277 mètres en 17 secondes : Quality Top peut marcher le museau haut. Le regard sérieux, la cuisse affûtée, ce lévrier vient de s'imposer au grand prix de Soissons, catégorie whippet. Ce dimanche 21 avril 2019, ils sont 49 compétiteurs à s'affronter sur la piste. Des chiens picards mais pas que. "J'ai fait 3 heures [de voiture] samedi pour venir jusqu'ici, et lundi, je vais courir en Hollande, à 400 kilomètres", confie Joël Bosny. Passionné ? Le mot est faible pour ce propriétaire de lévriers. "C'est toute ma vie." Alors, en quoi consiste ces courses canines ? 
 

Chasseurs avant d'être coureurs 

Il y a des siècles de cela, les lévriers accompagnaient les chasseurs dans leur traque au gibier. L'animal longiline, taillé comme un athlète, avance alors bien plus vite que sa cible. Bref, ce n'est pas vraiment du jeu. Fin de course en 1844, la pratique devient interdite. Déçue mais pas abbatue, la Grande-Bretagne décide de mettre à profit la rapidité de l'animal en créant des courses de lévriers en 1926. Dix ans plus tard, c'est au tour de la France de s'y mettre. Objectif pour les athlètes : faire un tour de piste, et attraper le premier un faux lapin (entre 277 et 345 mètres pour un Whippet ; entre 277 et 480 mètres pour le Greyhound. Le whippet courra à 60 km/h en moyenne, contre 65 km/h pour un Greyhound). Pour le spectateur, oeil aiguisé oblige, la course dure une vingtaine de secondes en moyenne. En noir et blanc, cela donne ça : 
  

Près de 600 adeptes français 

La discipline connaîtra son apogée en 1986, lorsque les sociétés de course totalisent 10 millions de francs de mise. Aujourd'hui, la Fédération française des courses de lévriers estime à 600 le nombre d'adeptes de la discipline, pour 1 350 coureurs. Modeste, mais motivés. Ces propriétaires canins se réunissent plusieurs fois par an dans les 11 cynodromes encore existants. Encore, car plusieurs pistes ont disparu en quelques années. Chez nos voisins anglais, où la discipline est populaire, même phénomène. En 2017, la dernière piste de Londres a disparu
  
A Soissons, seul cynodrome des Hauts-de-France, les résultats sont là, mais les fidèles se raréfient. Jacky Follet a dû annuler la course du 5 mai. "J'avais six chiens inscrits, il en faut une quarantaine dans l'idéal", détaille le président de la Société des courses de lévriers dans l'Aisne. "Avant, j'organisais neuf à dix réunions par an, maintenant, j'ai du mal à en faire trois à quatre."  N'est pas entraîneur de lévrier qui veut. Il faut pouvoir aussi. Entre les déplacements, les cotisations, le vétérinaire, Jacky compte 1 500 à 2 000 euros de dépenses annuelles. "C'est moins connu qu'avant, et puis les gens étaint plus prêts à payer...", confie l'Axonais. "On a un cheptel qui diminue d'année en année", abonde son fils, Yannick Follet. D'autant que l'investissement a peu de chance d'être rentabilisé. Les paris ne volent pas haut dans le milieu, ce n'est pas le but. La mise, "c'est en option", explique Jacky. "Le premier arrivé va gagner huit euros...", ironise Michel Geromet, heureux propriétaire de sept lévriers. De quoi balayer les critiques d'un loisir mercantile. 

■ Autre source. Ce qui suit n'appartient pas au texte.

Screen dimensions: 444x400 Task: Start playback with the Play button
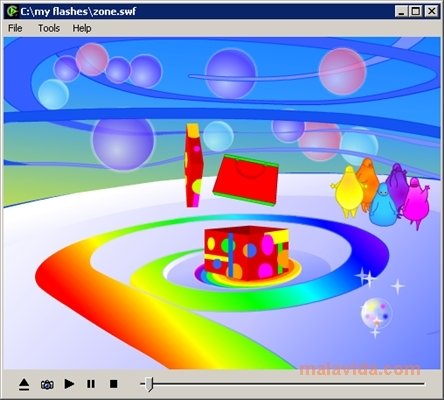coord(69,384)
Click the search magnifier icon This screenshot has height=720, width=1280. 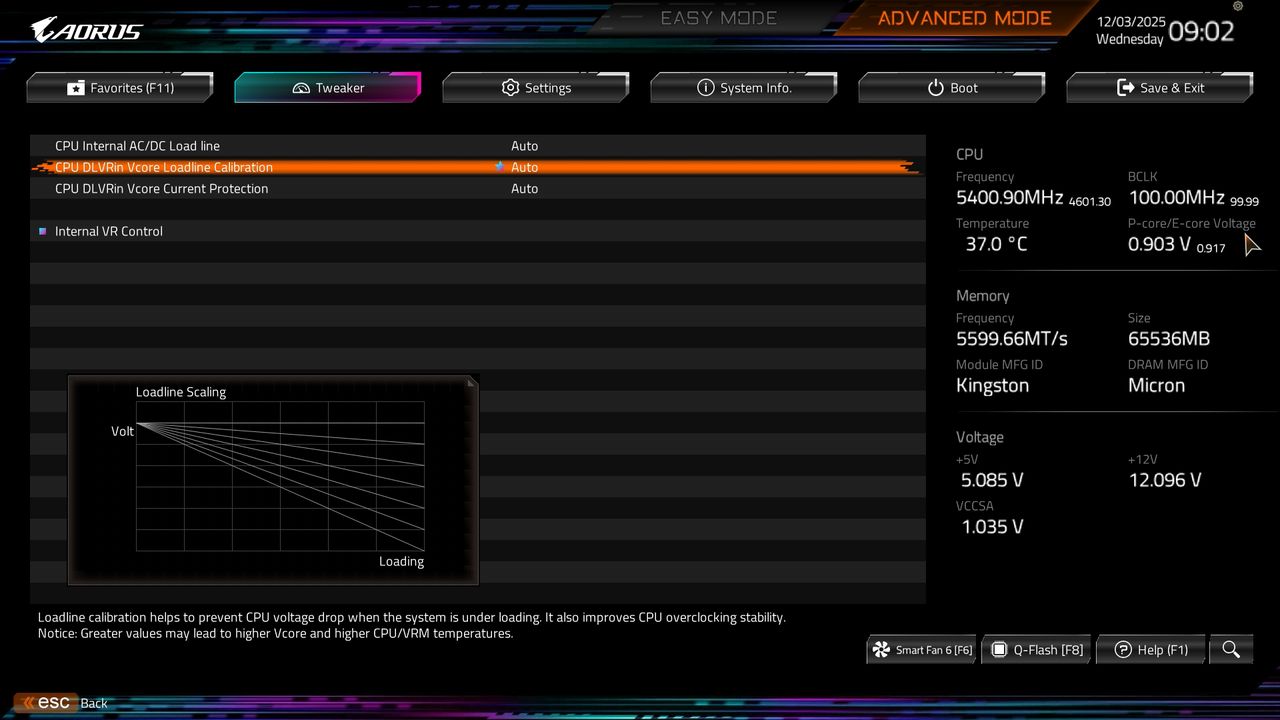pyautogui.click(x=1231, y=649)
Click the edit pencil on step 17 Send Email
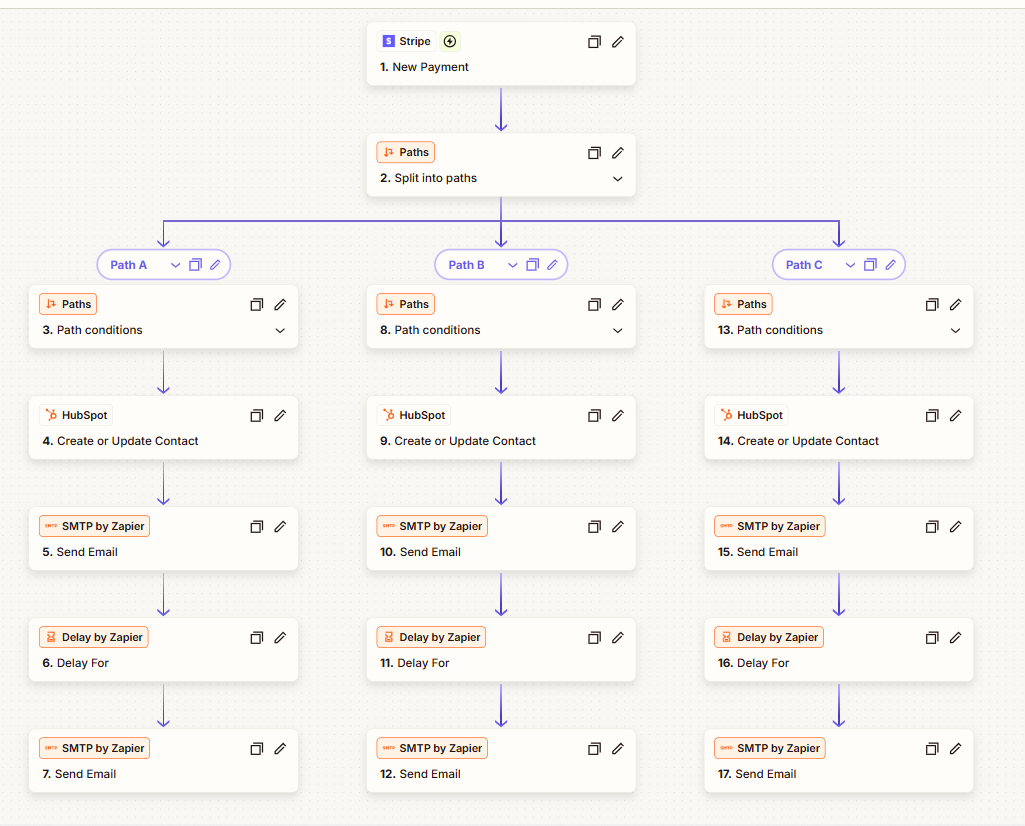Image resolution: width=1025 pixels, height=826 pixels. click(955, 748)
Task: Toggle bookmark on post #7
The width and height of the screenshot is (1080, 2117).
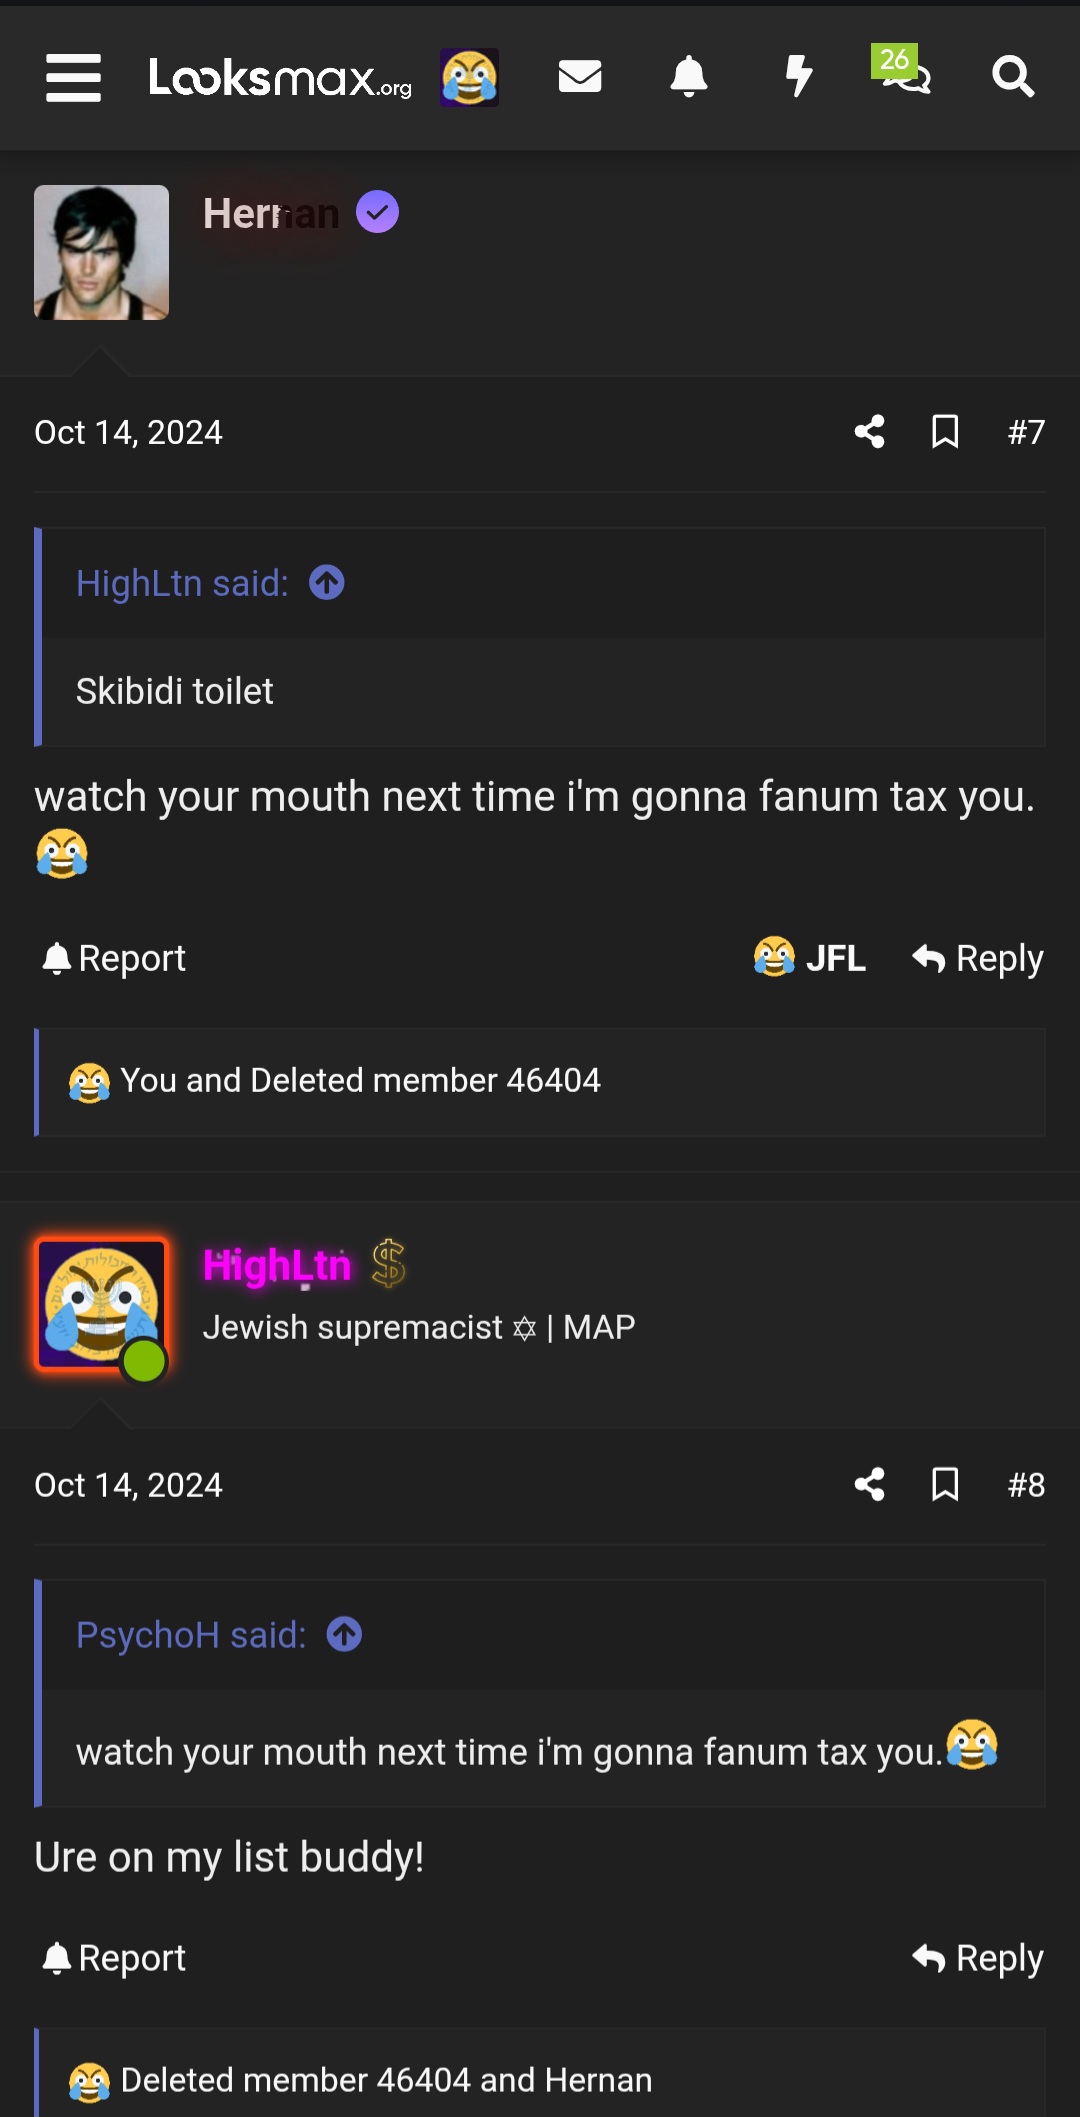Action: [x=944, y=431]
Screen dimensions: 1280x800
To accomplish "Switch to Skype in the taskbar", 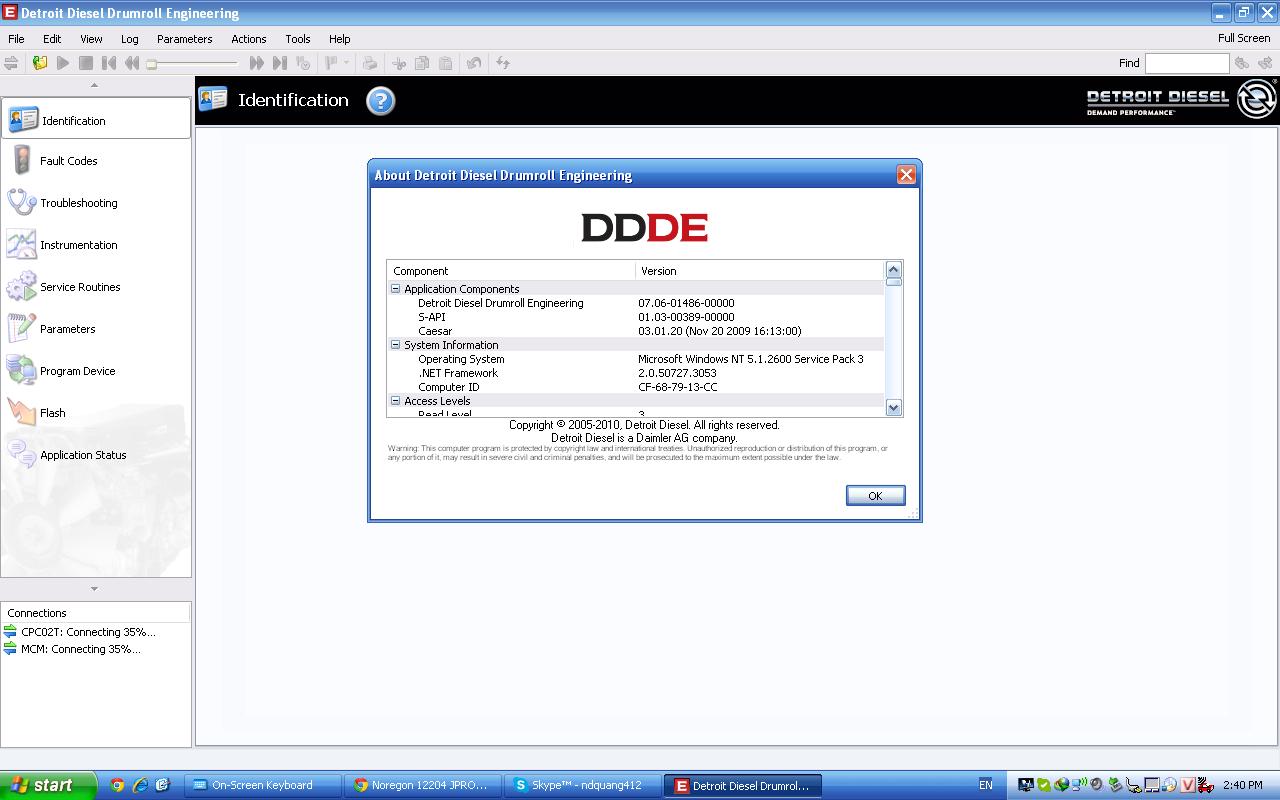I will 582,786.
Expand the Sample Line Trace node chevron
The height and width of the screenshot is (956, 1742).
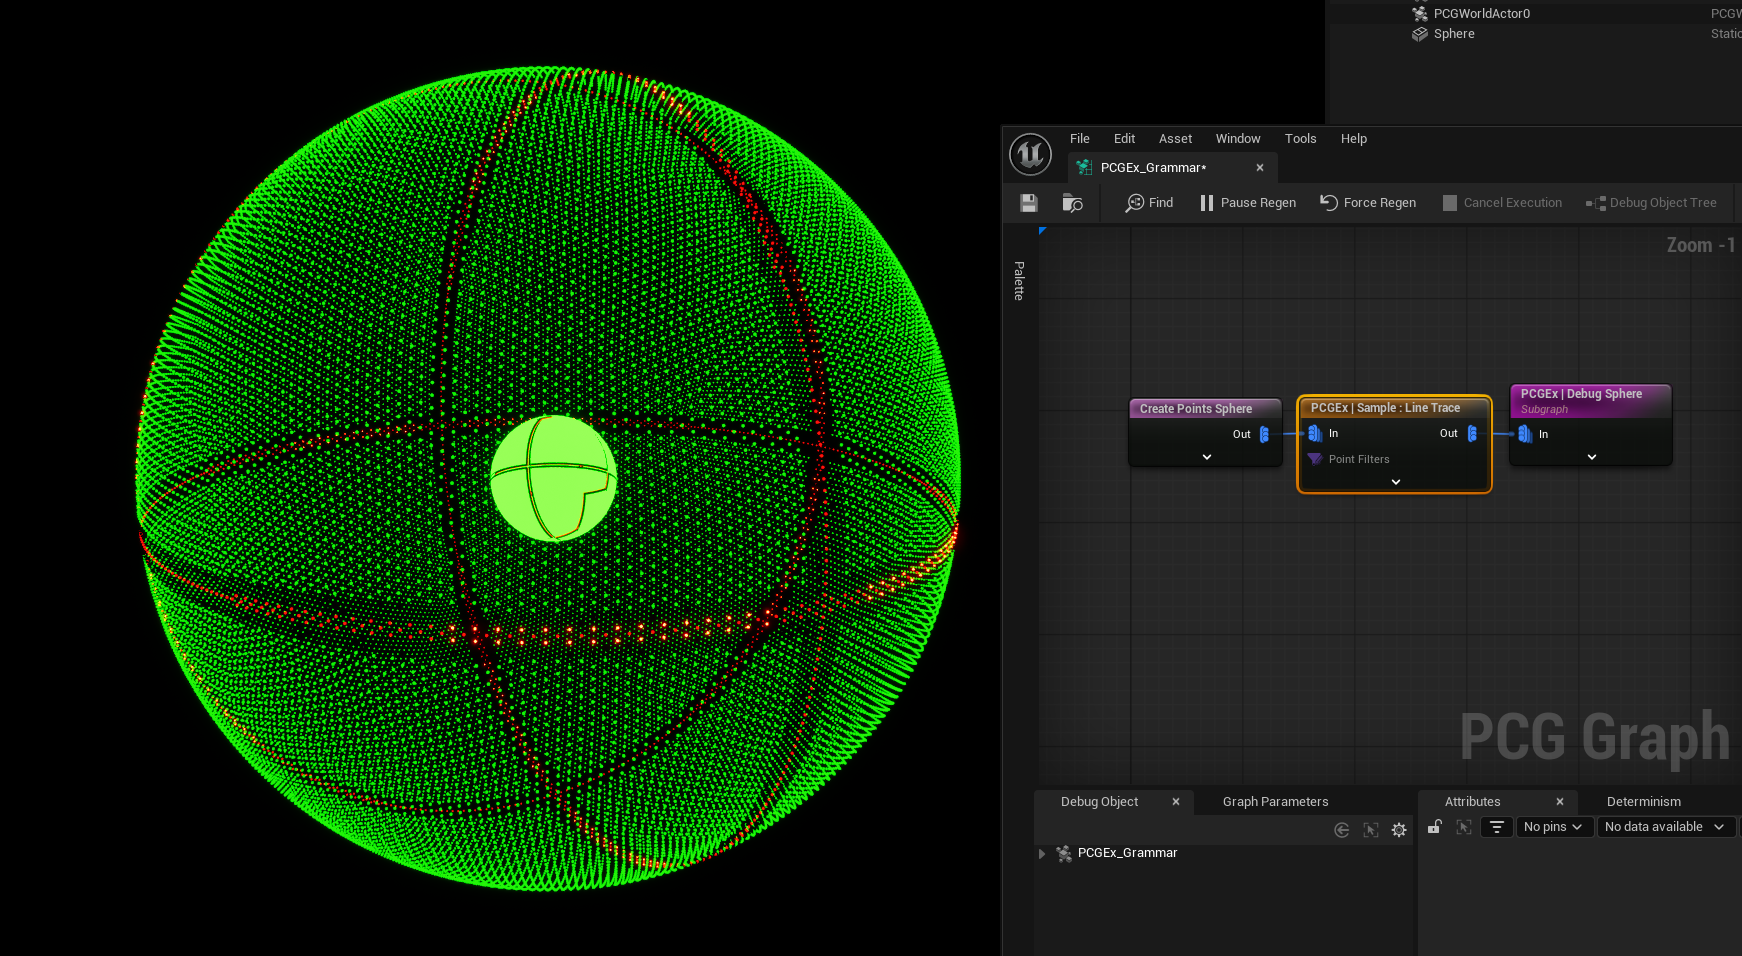[x=1396, y=482]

Et pourtant, les adeptes ne sont pax exempts de commentaires. "Comment peut-on se réjouir de regarder des animaux contraints à courir à perdre haleine pour attraper un bout de chiffon. Je ne vois vraiment pas le plaisir..!!!" ; "Des barbares" ; "Je n'aime pas cette course avec les lévriers" : voici un florilège des réactions sur le lien de notre reportage au grand prix de Soissons, en avril 2019.
 
Les courses de lévriers ont mauvaise presse auprès du grand public. Lassé, le cynodrome de Soissons tente de rassurer sur le traitement des animaux en communiquant. 
 
 

On nous assimile à des pratiques que nous ne connaissons pas 


"Le monde de la course est extrêmement cruel !", s'insurge Catherine Madry. Il y a 19 ans, cette habitante de la Nièvre découvre ce chien à l'allure féline, et avec, la maltraitance dont il peut faire l'objet en Irlande, en Afrique du Sud ou en Espagne. "La compassion n'a pas de frontière", explique celle qui va se battre pour sauver les chiens de course en fin de carrière, prêts à être euthanasiés notamment. Au Royaume-Uni, deux associations collaborent avec elle pour faire adopter les chiens menacés de morts. En Espagne, la présidente de l'association Lévriers en Détresse lutte pour les chiens de chasse, encore autorisés là-bas. L'un de ses derniers combats l'a emmené en Chine, où un cynodrome a fermé ses portes pour mauvais traitements. Bien loin de Soissons donc.
Si certaines associations pointent du doigt les fédérations françaises de courses de lévriers, Catherine Madry rassure. "En France, c'est amateur. Il n'y a pas d'enjeu financier." Et donc pas de pression sur l'animal a priori. Pourtant, ces cas défavorisent le développement de la discipline en France. "Comment voulez-vous forcer un chien à courir ?", interroge le président du cynodrome soissonais. "On nous assimile à des pratiques que nous ne connaissons pas, abonde Michel Géromet, propriétaire de lévriers et membre du club de l'Aisne. Ce sont nos bébés (...) A la maison, le plus âgé a 16 ans, le plus jeune a 7 mois" La fédération française interdit d'ailleurs la poursuite de la compétition après les huit ans de l'animal. Ce passionné, depuis 25 ans, regrette que la maltraitance contribue à la mauvais image des courses en France. "On n'arrive pas à être reconnus à cause de ces gens." Aux sceptiques, Michel demande d'assister à des après-midis de championnat. "On a déjà eu des menaces !, continue Jacky Follet. A ce moment-là, pour les chevaux c'est pire. Le jockey les force à courir..."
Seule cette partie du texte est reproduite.